### Exercise prompt
Would you output, exactly as written, the line with "The image size is (1166, 1036)." and all lines after it to the end of the data below, and no others?

== Segment start ==

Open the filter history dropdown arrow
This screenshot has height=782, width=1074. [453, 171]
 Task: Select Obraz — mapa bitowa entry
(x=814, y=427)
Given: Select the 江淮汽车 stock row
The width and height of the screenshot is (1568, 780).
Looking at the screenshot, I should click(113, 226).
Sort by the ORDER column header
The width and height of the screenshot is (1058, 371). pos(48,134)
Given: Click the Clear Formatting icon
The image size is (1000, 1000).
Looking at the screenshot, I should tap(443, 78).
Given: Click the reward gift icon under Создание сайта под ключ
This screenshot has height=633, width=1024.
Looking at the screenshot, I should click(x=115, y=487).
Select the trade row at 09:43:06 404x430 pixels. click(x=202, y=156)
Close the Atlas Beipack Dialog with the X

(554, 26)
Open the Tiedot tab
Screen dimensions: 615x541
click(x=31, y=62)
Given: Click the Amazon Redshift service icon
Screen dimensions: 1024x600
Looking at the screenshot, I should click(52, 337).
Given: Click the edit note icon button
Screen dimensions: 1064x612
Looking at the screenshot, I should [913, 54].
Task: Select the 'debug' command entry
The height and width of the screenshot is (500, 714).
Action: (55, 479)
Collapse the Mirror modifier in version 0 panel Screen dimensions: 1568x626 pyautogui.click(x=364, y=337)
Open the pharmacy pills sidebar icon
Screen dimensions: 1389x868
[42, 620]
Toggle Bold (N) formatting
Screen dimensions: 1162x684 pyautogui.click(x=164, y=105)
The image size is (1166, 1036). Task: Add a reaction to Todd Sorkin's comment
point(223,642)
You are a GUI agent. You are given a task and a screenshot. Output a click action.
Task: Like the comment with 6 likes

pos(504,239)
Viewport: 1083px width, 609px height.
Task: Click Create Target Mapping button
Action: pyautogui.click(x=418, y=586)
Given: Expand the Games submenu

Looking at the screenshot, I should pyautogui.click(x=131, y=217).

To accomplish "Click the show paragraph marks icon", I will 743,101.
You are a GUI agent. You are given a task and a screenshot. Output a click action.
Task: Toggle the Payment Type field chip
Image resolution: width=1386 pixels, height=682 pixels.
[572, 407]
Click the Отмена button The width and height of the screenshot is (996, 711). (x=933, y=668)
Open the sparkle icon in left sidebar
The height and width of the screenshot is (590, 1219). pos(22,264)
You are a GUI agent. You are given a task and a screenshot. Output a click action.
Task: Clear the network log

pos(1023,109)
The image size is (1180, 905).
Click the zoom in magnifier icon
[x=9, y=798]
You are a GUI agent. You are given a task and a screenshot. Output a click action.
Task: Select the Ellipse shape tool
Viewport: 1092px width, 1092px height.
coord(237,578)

== Segment end ==

### Answer space
The image size is (1166, 1036). Task: Add a reaction to Todd Sorkin's comment
point(223,642)
You are a GUI agent. You are given a task and a screenshot. Output a click action.
Task: Like the comment with 6 likes

pos(504,239)
Viewport: 1083px width, 609px height.
Task: Click Create Target Mapping button
Action: pyautogui.click(x=418, y=586)
Given: Expand the Games submenu

Looking at the screenshot, I should pyautogui.click(x=131, y=217).

To accomplish "Click the show paragraph marks icon", I will 743,101.
You are a GUI agent. You are given a task and a screenshot. Output a click action.
Task: Toggle the Payment Type field chip
Image resolution: width=1386 pixels, height=682 pixels.
[572, 407]
Click the Отмена button The width and height of the screenshot is (996, 711). (x=933, y=668)
Open the sparkle icon in left sidebar
The height and width of the screenshot is (590, 1219). pos(22,264)
You are a GUI agent. You are given a task and a screenshot. Output a click action.
Task: Clear the network log

pos(1023,109)
The image size is (1180, 905).
Click the zoom in magnifier icon
[x=9, y=798]
You are a GUI agent. You are given a task and a screenshot. Output a click action.
Task: Select the Ellipse shape tool
Viewport: 1092px width, 1092px height.
coord(237,578)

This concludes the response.